Please rewrite the material from the line with "Where should I click to: Switch" up to and including the line with "click(x=10, y=233)", keeping the requests. Multiply every coordinate in the answers by 1.25 and round each result to a whole number, with halves rounded up.

[Data supplied start]

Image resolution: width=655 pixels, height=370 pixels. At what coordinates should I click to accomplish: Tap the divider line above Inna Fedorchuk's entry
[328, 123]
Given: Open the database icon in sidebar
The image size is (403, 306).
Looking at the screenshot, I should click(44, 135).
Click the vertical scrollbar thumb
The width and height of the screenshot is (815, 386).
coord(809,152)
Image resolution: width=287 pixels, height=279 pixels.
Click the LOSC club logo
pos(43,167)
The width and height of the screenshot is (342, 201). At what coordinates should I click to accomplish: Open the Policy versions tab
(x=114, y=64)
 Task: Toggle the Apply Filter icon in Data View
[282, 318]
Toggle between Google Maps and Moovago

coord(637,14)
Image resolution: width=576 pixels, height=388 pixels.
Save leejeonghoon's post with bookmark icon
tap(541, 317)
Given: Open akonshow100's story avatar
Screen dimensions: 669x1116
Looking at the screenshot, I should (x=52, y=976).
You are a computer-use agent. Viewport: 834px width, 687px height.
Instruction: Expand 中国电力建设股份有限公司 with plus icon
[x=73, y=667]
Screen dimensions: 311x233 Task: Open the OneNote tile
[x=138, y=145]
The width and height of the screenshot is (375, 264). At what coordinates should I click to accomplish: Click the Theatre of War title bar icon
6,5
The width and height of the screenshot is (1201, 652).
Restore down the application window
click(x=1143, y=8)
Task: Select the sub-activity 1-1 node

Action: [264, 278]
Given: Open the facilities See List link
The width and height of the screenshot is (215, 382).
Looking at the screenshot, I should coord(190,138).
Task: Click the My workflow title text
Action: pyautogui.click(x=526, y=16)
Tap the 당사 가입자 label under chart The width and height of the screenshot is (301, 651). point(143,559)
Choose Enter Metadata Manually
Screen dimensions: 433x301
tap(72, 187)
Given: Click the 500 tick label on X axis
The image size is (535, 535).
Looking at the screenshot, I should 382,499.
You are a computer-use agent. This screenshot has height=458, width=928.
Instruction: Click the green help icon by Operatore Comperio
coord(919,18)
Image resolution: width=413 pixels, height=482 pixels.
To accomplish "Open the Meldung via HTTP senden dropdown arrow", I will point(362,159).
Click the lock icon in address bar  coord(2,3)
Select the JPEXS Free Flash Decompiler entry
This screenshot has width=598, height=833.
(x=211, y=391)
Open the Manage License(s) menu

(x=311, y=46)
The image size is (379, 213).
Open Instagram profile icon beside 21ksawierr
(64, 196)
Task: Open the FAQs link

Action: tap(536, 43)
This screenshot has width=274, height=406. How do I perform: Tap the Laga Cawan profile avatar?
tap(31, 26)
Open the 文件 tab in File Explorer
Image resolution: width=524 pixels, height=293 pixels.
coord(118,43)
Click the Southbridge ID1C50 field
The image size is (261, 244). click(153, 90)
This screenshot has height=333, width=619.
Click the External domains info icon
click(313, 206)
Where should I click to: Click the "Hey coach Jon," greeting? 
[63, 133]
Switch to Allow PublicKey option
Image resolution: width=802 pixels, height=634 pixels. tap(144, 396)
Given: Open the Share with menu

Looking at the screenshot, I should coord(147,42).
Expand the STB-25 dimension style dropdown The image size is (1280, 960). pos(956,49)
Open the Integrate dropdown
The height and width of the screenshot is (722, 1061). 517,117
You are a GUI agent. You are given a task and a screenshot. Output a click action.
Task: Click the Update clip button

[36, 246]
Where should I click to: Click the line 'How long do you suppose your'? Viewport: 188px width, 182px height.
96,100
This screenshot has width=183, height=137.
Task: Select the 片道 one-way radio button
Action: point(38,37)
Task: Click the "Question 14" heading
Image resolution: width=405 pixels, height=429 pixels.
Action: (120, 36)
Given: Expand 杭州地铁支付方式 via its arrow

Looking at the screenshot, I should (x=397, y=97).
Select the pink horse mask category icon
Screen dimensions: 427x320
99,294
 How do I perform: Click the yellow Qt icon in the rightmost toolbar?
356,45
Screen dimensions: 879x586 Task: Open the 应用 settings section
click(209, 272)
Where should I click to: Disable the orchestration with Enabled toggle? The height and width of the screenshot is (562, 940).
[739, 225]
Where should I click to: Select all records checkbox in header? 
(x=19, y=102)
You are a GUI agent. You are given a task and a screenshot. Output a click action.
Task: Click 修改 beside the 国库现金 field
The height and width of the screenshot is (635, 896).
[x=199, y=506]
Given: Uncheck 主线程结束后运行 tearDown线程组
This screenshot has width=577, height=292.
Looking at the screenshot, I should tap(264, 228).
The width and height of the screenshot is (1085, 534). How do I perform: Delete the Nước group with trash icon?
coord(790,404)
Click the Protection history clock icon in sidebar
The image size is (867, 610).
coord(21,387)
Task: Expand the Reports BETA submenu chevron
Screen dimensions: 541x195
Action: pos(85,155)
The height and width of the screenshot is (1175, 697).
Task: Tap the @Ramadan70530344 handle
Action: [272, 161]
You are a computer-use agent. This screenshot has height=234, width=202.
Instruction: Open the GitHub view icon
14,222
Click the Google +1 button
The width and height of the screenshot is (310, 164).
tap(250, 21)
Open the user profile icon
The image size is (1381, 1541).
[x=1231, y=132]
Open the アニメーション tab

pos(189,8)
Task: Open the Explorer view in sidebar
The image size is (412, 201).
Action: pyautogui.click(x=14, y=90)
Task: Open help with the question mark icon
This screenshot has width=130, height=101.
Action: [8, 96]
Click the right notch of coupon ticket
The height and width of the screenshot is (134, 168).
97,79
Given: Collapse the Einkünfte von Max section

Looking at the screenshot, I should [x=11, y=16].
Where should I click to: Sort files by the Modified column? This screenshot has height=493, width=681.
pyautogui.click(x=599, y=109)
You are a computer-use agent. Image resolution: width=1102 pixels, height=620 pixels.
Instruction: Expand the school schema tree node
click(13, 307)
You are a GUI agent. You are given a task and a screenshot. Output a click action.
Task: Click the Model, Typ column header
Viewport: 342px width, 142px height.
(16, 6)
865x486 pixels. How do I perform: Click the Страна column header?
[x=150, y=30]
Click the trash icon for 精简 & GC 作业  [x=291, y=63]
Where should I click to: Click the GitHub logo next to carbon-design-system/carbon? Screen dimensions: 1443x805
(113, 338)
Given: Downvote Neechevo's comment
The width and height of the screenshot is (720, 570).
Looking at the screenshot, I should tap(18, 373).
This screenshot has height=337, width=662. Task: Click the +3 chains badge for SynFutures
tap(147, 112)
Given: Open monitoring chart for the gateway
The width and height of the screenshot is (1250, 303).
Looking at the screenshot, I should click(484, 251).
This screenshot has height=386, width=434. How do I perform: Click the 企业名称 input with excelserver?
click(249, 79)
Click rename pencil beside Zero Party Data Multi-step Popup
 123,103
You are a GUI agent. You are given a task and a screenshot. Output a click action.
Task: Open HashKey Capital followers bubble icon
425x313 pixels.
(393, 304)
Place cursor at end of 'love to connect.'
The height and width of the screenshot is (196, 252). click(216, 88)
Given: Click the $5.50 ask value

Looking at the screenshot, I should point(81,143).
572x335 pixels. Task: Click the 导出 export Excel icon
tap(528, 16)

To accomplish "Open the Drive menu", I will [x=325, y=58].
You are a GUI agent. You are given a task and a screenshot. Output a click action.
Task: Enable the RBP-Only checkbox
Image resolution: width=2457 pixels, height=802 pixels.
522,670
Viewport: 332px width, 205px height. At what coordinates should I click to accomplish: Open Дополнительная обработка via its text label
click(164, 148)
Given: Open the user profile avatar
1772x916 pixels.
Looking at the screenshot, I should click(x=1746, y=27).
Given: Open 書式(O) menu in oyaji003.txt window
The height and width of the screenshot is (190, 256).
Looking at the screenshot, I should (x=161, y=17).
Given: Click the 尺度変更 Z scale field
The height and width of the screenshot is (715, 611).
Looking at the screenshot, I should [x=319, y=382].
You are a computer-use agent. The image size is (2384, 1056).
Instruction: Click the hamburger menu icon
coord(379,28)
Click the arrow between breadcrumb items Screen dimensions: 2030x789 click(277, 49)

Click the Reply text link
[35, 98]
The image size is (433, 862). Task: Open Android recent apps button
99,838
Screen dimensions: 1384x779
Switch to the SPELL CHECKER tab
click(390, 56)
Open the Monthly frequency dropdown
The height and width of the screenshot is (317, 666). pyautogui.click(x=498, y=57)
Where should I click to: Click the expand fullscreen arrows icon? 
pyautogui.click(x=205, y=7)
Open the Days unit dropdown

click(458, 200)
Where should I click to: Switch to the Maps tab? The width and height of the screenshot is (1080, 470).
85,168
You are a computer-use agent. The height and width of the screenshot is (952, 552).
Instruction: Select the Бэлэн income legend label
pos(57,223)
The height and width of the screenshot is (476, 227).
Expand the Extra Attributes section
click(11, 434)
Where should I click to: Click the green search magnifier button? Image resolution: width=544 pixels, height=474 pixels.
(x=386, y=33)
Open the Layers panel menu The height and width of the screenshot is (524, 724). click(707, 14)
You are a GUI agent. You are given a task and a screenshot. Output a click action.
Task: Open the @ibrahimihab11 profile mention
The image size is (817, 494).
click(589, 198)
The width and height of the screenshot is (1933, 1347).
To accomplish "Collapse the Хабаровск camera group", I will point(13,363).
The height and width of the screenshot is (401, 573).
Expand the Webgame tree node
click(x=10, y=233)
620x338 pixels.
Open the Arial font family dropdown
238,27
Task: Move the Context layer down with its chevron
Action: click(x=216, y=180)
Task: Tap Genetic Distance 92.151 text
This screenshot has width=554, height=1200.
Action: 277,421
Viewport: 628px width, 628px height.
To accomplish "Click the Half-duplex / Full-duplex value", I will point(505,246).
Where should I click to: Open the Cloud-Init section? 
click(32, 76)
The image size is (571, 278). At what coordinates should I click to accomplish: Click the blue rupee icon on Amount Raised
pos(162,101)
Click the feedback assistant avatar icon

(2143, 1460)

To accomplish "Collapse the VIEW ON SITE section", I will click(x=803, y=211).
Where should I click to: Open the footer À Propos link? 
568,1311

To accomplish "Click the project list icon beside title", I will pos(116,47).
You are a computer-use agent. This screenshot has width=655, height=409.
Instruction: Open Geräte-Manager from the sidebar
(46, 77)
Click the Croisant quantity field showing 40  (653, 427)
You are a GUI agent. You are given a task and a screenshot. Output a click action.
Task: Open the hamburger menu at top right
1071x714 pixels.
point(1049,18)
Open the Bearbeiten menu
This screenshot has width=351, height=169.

[Data supplied end]

[Output]
Where should I click to: Switch to the Maps tab? The width and height of the screenshot is (1080, 470).
106,210
You are a computer-use agent. The height and width of the screenshot is (952, 552).
Instruction: Select the Бэлэн income legend label
pos(71,279)
The height and width of the screenshot is (476, 227).
Expand the Extra Attributes section
click(14, 543)
Where should I click to: Click the green search magnifier button? Image resolution: width=544 pixels, height=474 pixels.
(x=483, y=41)
Open the Layers panel menu The height and width of the screenshot is (524, 724). click(884, 18)
You are a GUI agent. You are given a task and a screenshot. Output a click action.
Task: Open the @ibrahimihab11 profile mention
The image size is (817, 494).
click(736, 248)
The width and height of the screenshot is (1933, 1347).
To accomplish "Collapse the Хабаровск camera group", I will point(16,454).
The height and width of the screenshot is (401, 573).
Expand the Webgame tree node
click(x=13, y=291)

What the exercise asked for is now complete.